▶ [Provided records]:
┄┄┄┄┄┄┄┄┄┄┄┄┄┄┄┄┄┄┄┄
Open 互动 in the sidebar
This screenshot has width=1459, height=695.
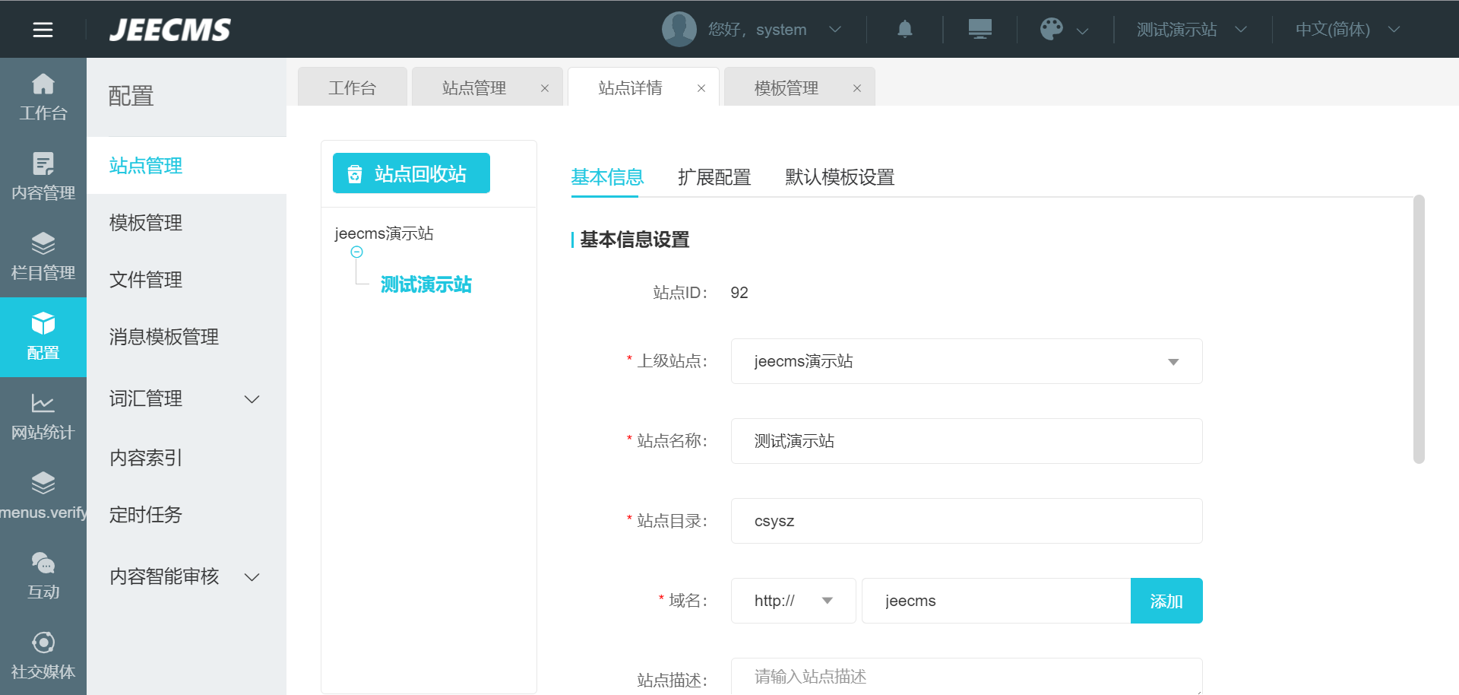tap(43, 576)
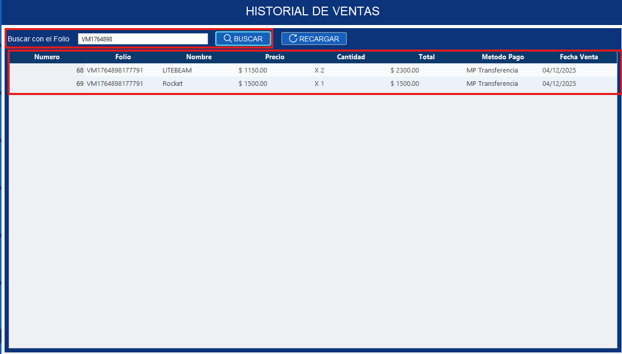Image resolution: width=622 pixels, height=354 pixels.
Task: Click the date 04/12/2025 on row 69
Action: pyautogui.click(x=559, y=83)
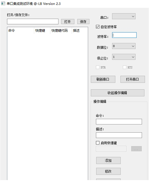Click the 命令 input field in 操作编辑
149x187 pixels.
pyautogui.click(x=119, y=122)
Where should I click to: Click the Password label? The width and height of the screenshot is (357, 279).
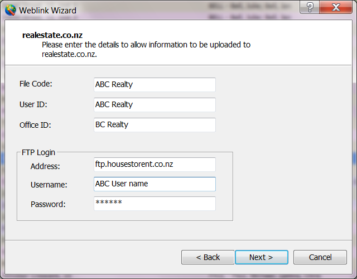(48, 204)
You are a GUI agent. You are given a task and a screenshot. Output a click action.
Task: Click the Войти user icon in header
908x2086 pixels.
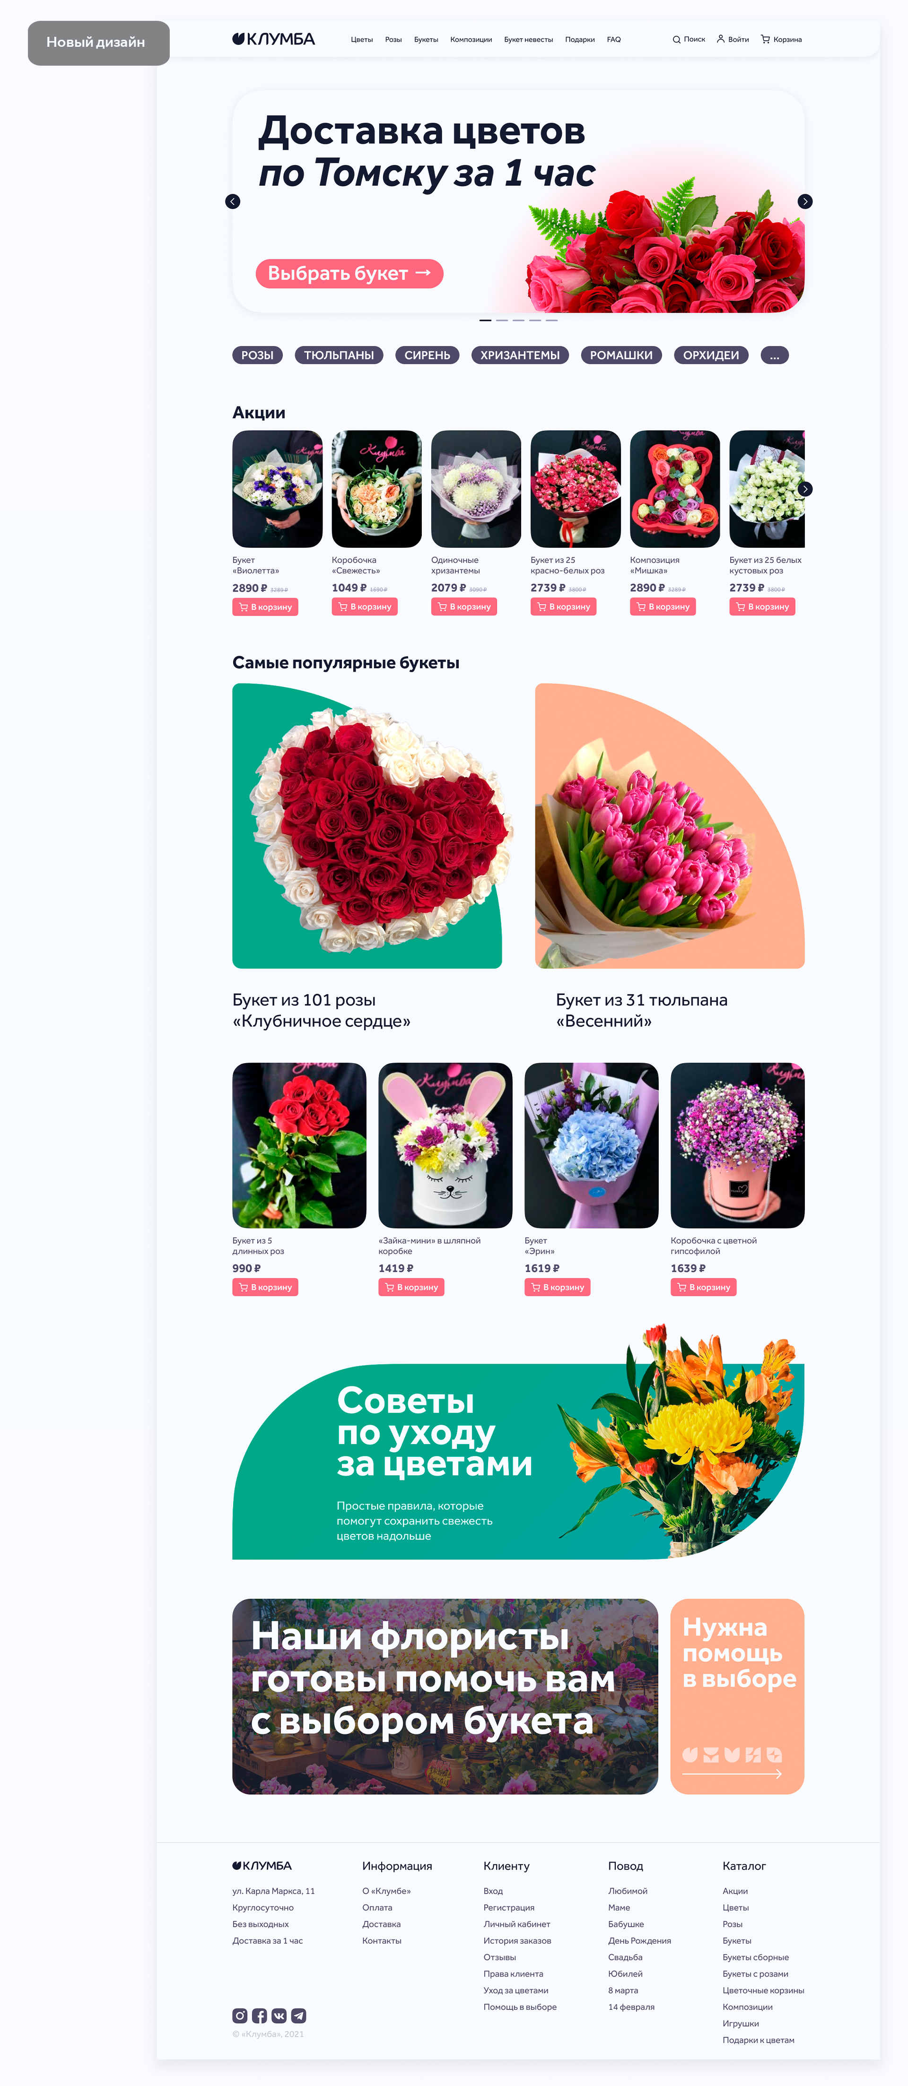(721, 39)
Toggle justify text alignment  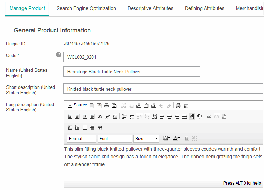pos(185,117)
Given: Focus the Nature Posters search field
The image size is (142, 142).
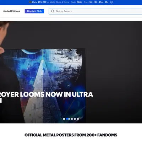Looking at the screenshot, I should pyautogui.click(x=95, y=11).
┄┄┄┄┄┄┄┄┄┄┄┄┄┄┄┄┄┄┄┄
▶ [Exercise details]: Everything from the first line of the records through the line containing "You are a GUI" should be reproduced exactly, apart from the pictures.

▶ [Answer to the problem]:
Open 互动 in the sidebar
This screenshot has width=1459, height=695.
tap(43, 576)
Image resolution: width=622 pixels, height=354 pixels.
Task: Click the date 04/12/2025 on row 69
Action: pyautogui.click(x=559, y=83)
Click the 命令 input field in 操作编辑
149x187 pixels.
pyautogui.click(x=119, y=122)
Where should I click to: Click the Password label? The width and height of the screenshot is (357, 279).
(48, 204)
You are a GUI agent. You are given a task and a screenshot. Output a click action.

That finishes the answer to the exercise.